PROVIDED TEXT =
* * *

Image credit: Madeleine Kelly, Canberra Birds 2019, encaustic wax and pigment on cardboard, dimensions variable
Unlikely - Journal for Creative Arts Issue 8:
Birds and Language
Call For Submissions
Proposals Due 15 December 2021
Guest editors: Madeleine Kelly and Jen Valender
Issue 8: Birds and Language
What is it to talk of birds and language? How might such a question provide the impetus and grounds for an interdisciplinary encounter between the natural sciences, the humanities, and the creative arts?
The sounds birds make form structured series, comprised of complex syntaxes, nuanced in tone, precise, sometimes excessive, often regarded as being of compelling aesthetic value. We do not hesitate to refer to many of these sounds as songs, or, more prosaically, calls. We move, easily, too, towards thinking about these sounds as a species of language.
More, we readily speak of the visual rhetoric of birds: ideas of performativity, display, mimesis and deception. We sometimes dare to think of birds as artists—not only singers, but bricoleurs, assembling extravagant, colour-coded nests, as in the case of the bowerbird. More recently, we have become more comfortable with thinking of some birds as capable of higher-order reason, as experiments with crows demonstrate capacities to think through and solve complex physical problems.
Themes
This issue responds to themes presented at the Birds and Language Conference hosted by the University of Sydney, its companion exhibition at Wollongong City Gallery, and beyond. Proposals may explore bird species, mimicry, display, the bird song/call dichotomy, or non-human animal music-like practices.
Contributions might include, but are not limited to:
- Anthropological zoosemiotics: how do birds and humans communicate with each other?
- Questions of ethological zoosemiotics (animal behaviour)
- Speculative approaches to understanding and presenting the colours and forms found on birds as a form of encoded knowledge.
- Synchronous and sequential temporalities between birds and non-birds.
- Understandings of systems that stress interdependence, and which model processes of interspecies sympoiesis.
- What is it like to be a bird? How has this question been taken up in aesthetic practices?
- Avian aesthetics: how are our phenomenological experiences of birds in tension with the languages of empiricism?
- The semantics of birdsong: birdsong and parallels to human and non-human language.
- Birds as ambassadors for a geopolitics of sensing and knowing.
- Escaping the Anthropocene: how a critical aesthetic of birds may open a space for restorative reflection.
- Conservation and biodiversity.
We are inviting submissions of:
- Theoretical papers, essays and scholarly articles: 4000-6000 words.
- Creative essays and non-traditional research, which may incorporate images, sound, video, multimedia, poetry, short fictional prose: 2000-3000 words.

* * *

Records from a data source

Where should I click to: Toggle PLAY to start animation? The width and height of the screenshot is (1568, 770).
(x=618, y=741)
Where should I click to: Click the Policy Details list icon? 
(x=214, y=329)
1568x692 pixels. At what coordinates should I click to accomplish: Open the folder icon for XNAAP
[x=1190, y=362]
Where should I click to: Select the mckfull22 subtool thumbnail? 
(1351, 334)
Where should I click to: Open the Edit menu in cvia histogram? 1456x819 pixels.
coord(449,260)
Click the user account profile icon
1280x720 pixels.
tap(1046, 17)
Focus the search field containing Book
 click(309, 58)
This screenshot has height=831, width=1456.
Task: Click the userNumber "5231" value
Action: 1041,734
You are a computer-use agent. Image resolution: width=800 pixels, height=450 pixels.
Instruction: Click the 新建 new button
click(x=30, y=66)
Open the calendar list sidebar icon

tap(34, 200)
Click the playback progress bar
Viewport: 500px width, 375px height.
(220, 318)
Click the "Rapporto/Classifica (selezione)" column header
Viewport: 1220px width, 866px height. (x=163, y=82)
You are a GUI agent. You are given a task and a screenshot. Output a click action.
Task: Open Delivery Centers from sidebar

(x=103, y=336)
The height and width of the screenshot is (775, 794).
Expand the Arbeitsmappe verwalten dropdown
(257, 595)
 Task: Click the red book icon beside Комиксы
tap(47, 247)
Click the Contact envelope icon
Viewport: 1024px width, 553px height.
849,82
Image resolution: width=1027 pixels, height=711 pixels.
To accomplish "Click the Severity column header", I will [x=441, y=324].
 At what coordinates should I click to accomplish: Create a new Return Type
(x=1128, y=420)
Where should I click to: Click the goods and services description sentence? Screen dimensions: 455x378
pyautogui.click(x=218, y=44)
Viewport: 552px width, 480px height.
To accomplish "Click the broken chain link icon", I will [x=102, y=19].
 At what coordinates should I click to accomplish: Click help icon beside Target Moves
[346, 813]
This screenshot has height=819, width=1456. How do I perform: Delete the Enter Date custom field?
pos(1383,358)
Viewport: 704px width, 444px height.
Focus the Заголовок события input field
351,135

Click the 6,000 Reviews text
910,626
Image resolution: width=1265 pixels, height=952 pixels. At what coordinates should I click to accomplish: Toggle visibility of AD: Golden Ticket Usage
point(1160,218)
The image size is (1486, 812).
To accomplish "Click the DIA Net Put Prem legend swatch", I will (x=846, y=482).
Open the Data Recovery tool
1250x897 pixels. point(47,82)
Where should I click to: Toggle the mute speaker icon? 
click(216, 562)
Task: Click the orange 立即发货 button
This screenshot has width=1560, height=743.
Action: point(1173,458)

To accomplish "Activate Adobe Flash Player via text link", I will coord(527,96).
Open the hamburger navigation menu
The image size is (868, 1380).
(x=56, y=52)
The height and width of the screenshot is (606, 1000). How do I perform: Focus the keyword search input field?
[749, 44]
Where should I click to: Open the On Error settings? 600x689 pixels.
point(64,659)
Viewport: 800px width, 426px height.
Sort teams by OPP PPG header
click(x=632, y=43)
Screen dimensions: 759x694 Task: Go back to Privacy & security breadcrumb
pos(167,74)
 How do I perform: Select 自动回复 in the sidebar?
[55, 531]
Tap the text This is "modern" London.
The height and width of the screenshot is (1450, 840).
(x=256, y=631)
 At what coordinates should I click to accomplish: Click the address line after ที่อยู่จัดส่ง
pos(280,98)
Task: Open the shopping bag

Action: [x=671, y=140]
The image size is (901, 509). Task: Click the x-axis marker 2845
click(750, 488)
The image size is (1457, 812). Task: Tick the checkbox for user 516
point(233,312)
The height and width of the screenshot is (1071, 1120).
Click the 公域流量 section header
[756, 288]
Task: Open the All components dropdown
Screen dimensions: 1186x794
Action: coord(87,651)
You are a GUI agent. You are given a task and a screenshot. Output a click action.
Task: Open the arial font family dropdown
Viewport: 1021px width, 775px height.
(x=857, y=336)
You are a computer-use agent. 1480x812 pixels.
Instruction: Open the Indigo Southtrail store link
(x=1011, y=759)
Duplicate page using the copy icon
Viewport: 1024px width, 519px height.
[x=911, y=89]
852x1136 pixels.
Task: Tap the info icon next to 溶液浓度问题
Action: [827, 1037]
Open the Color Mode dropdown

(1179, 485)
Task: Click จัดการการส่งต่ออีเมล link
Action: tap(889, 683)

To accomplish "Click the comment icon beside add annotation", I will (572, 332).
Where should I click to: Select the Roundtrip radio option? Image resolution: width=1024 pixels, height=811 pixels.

* * *

YOUR TASK = Could you pick up the call for submissions on birds and language and carry it on from its last line?

EXPECTED OUTPUT =
- Documentation of art pieces or performances with an accompanying scholarly commentary contextualising the work through the theme Birds and Language: 2000-3000 words.
- Audio or multimedia pieces: max 10 minutes with supporting statement of up to 1000 words.
- Interviews: 2000-3000 words.
Researchers in the humanities (particularly musicology), creative arts, science, and other relevant interdisciplinary fields are encouraged to apply. Final scholarly submissions should be in English, in MLA format, and sent as a doc(x) file. Texts should be between 2000-6000 words including works cited.
Process
Fill out the Submittable form specifically outlining your proposed contribution (250 words) in terms of both the thematic focus, and its proposed form via this URL: https://slamsydney.submittable.com/submit/207034/unlikely-journal-for-creative-arts-issue-8-birds-and-language.
All submissions should be accompanied by a biographical note on the applicant, no longer than 100 words, noting recent key achievements such as publications, awards, grants, residencies, prizes, press coverage or degrees. The editors will respond, inviting selected contributors to develop their proposal into a full submission to be peer reviewed.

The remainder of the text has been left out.